Manifesto, la trama (e non solo) delle storie: dieci contributi in forma diversa
Dieci contributi in forma diversa (narrativa classica, racconti in versi, racconto illustrato, personal essay) che sono in grado di raccontare il presente in modo nuovo, moderno, non prettamente novecentesco, come fa ancora molta della letteratura italiana contemporanea. Il racconto di Jonathan Bazzi ci proietta nella vita di due fidanzate che, dal primo lockdown in poi, si abituano a concludere la giornata nell’ottundimento dell’alcol. Storia semiseria di un disagio diffuso e risolto nel proprio privatissimo male minore (“se non è l’alcol è il cibo, il sesso, le serie TV, lo shopping, il volontariato, le chiese”). Eleonora Caruso è invece alle prese con un’APP che dovrebbe aiutarla a sviluppare buone abitudini di vita, con un immancabile effetto opposto molto divertente; mentre Alessio Forgione sposta l’attenzione verso le relazioni di coppia generate dalla noia, da un vuoto esistenziale colmato, spesso, con discorsi laconici e incomprensioni silenziose. Più spensierato e ironico è il monologo della comica Michela Giraud; originale e interessante il racconto di formazione personale di Ilaria Gaspari che passa attraverso l’accudimento delle sue piante grasse. A concludere il volume troviamo le tavole illustrate da ZUZU e il racconto in versi di Tutti Fenomeni.

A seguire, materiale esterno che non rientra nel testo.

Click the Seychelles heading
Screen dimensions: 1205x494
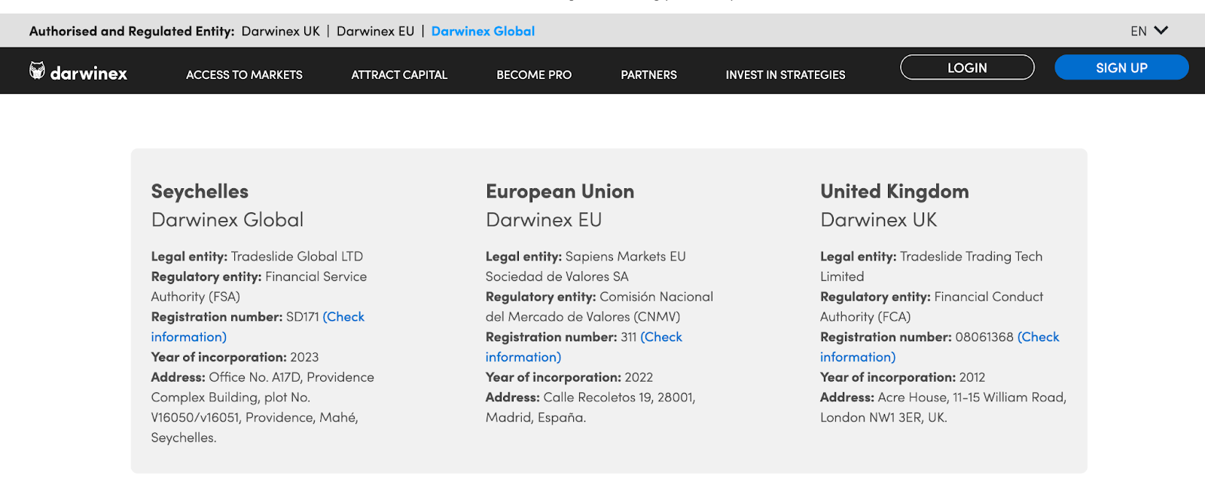200,191
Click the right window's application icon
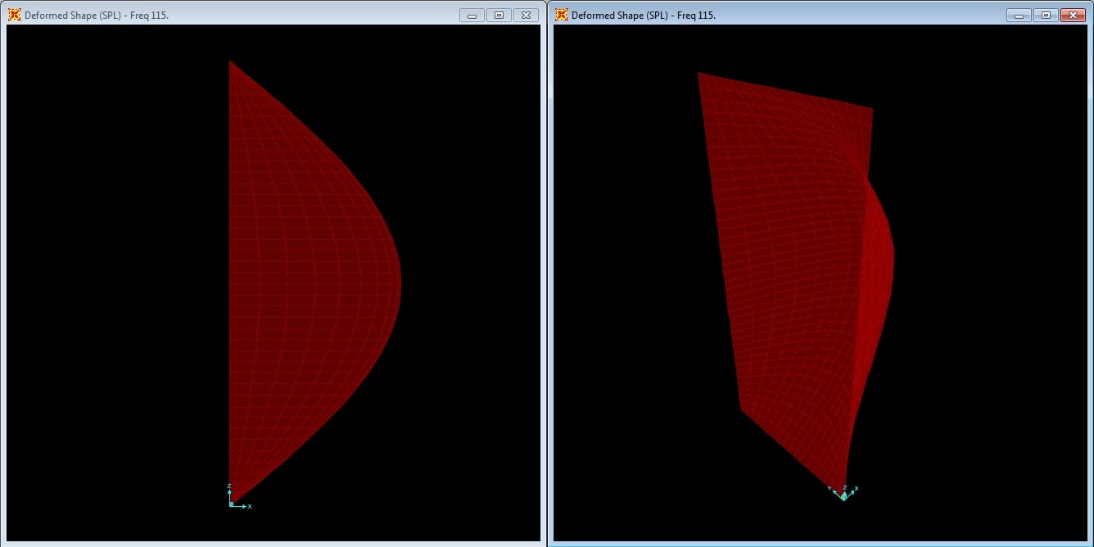The image size is (1094, 547). [x=562, y=15]
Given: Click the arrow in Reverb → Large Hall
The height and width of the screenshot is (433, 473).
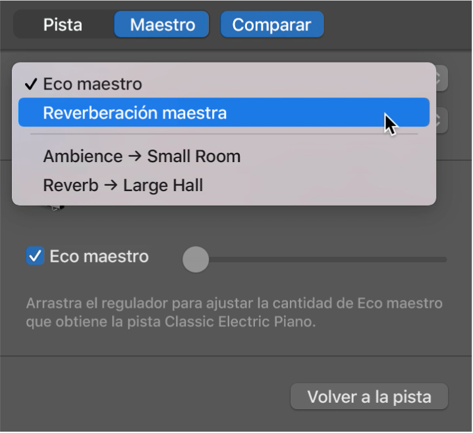Looking at the screenshot, I should point(111,185).
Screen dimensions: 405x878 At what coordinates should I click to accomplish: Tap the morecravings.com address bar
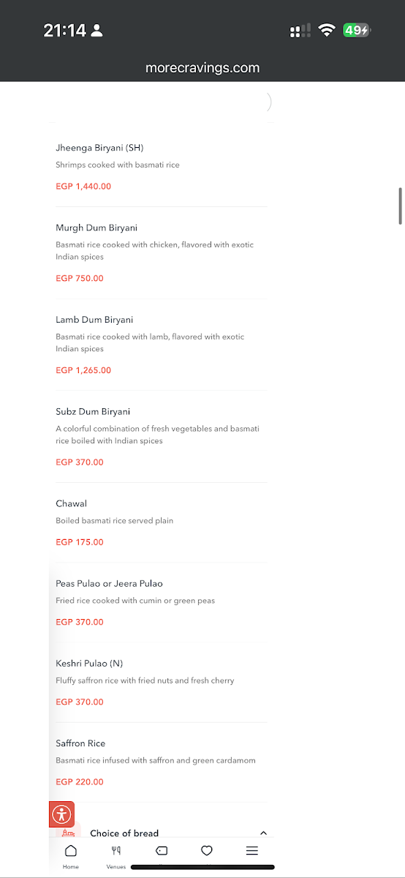203,68
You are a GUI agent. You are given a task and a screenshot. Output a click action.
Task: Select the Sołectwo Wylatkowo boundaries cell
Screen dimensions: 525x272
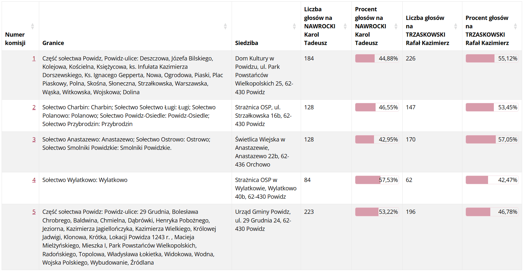coord(85,180)
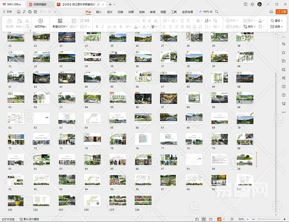Switch to normal view in status bar

coord(197,219)
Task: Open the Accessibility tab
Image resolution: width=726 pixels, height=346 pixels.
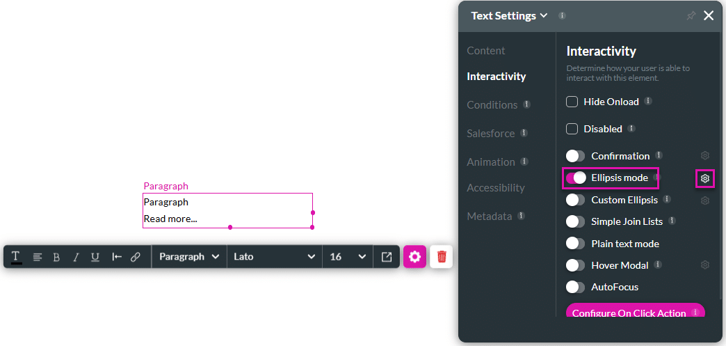Action: [496, 188]
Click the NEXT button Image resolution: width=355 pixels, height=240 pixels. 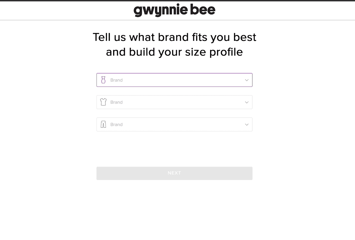click(x=174, y=173)
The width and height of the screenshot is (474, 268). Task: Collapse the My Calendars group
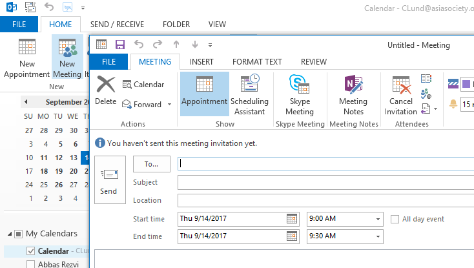(8, 234)
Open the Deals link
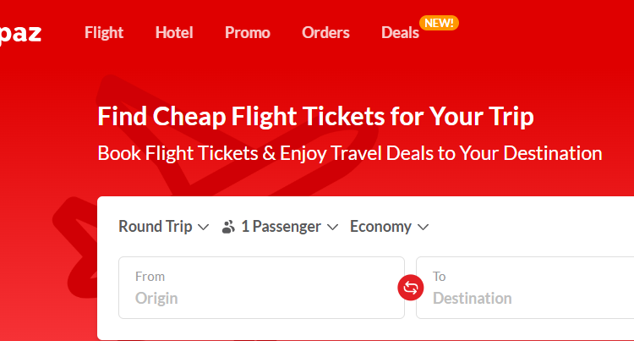The image size is (634, 341). pyautogui.click(x=400, y=33)
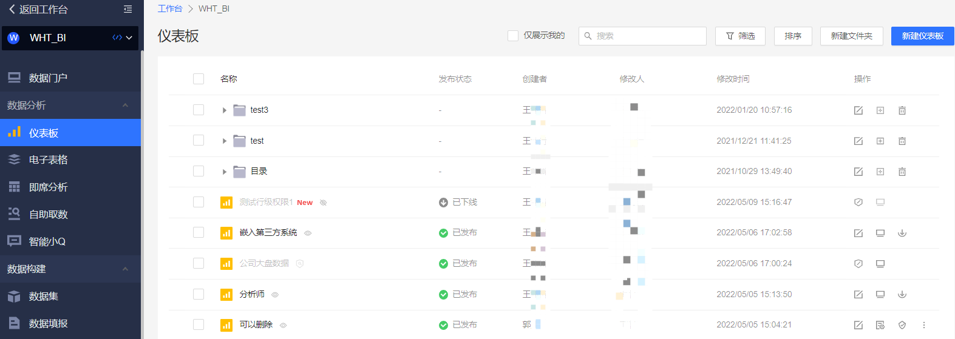This screenshot has height=339, width=955.
Task: Delete the test folder via trash icon
Action: (902, 141)
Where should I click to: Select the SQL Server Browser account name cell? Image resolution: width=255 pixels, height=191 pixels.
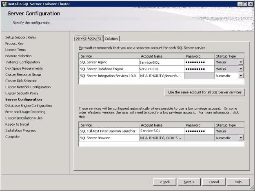click(161, 138)
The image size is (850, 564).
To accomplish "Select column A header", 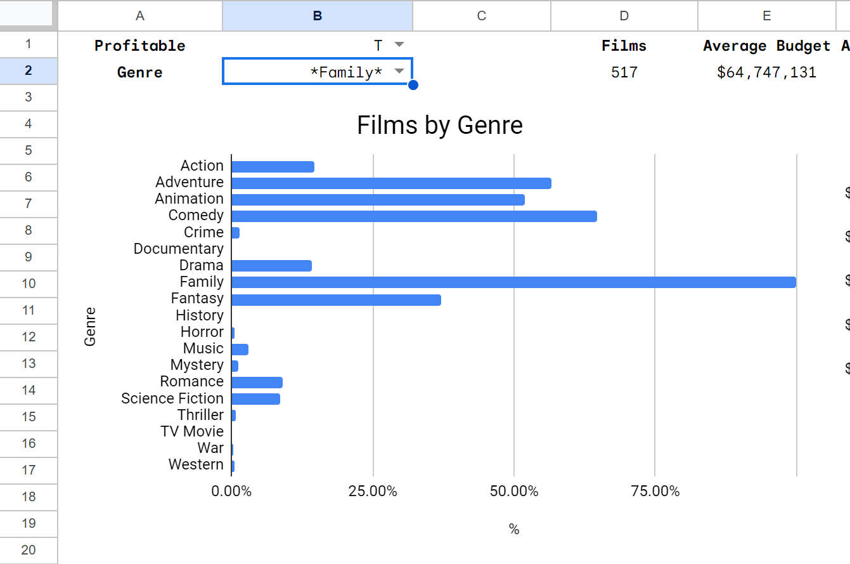I will click(x=139, y=15).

Il disagio di una generazione
Manifesto è una selezione, varia e interessante, di dieci contributi molto diversi che hanno un minimo comune denominatore: il disagio di una generazione. Nati tra il 1985 e il 1999, gli artisti scelti sono accomunati da lavori precari, prospettive incerte e scelte inconcludenti. Ne emerge il ritratto onesto della nostra realtà, raccontata con sguardo spesso disilluso e ironico.

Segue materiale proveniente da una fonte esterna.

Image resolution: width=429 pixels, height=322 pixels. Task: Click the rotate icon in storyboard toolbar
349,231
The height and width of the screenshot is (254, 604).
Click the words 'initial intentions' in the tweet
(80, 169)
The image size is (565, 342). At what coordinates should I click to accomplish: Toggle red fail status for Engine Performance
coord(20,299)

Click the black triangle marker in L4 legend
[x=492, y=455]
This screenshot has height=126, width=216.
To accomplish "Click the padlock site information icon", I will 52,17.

“Esistono il club del libro, noi abbiamo il club dell’alcol. Leggendo si vivono mille vite? Prima di cena – alcuni giorni al posto della cena -, noi trascendiamo l’idea stessa di vita, raggiungiamo il suo nucleo incontaminato, irriflesso. Esistere senza guardarsi esistere, pratiche di dissolvenza comunitaria.”(J. Bazzi)
“E chi è che riesce a vivere con spensieratezza, mi domando. Io no, penso, ma ci sono delle volte che vorrei farmi leggero e quasi non esistere e non esercitare alcuna forza sulle cose che mi vengono addosso o contro cui sbatto. Fare fluire e andare, io, con la corrente ed essere parte del moto e vedere fin dove si arriva.” (A. Forgione)
La tecnica narrativa
Questo libro non poteva che avere un carattere “comunitario”, passateci pure il termine. Scrivere di un disagio generazionale riporta alla mente immediatamente un’altra sola parola, l’unica che si può affiancare a questa: supporto.
Supportiamoci a vicenda e ne usciremo vivi, soprattutto quando la speranza vivida che si prova nell’età adolescenziale viene a mancare. Qui non c’è offuscamento della poca maturità da ragazzo, qui l’età è adulta (fin troppo) e la lucidità si presenta schietta davanti agli occhi a ricordarti che se il disagio c’è è pressante, pesante, potente.
E allora uniamoci e aiutiamoci, confrontiamoci.
Il lato semantico di queste storie ha trovato la giusta rappresentazione tecnica narrativa: una raccolta antologica. Storie diverse, per adulti “disagiati” diversi.